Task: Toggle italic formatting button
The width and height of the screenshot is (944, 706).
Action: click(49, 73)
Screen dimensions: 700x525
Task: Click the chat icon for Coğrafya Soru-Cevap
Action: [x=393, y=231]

□ □ □ □ □

ACTION ITEM:
What is needed is an exact copy of every record above.

WRITTEN REPLY:
Task: Toggle italic formatting button
The width and height of the screenshot is (944, 706).
Action: click(49, 73)
Screen dimensions: 700x525
Task: Click the chat icon for Coğrafya Soru-Cevap
Action: [x=393, y=231]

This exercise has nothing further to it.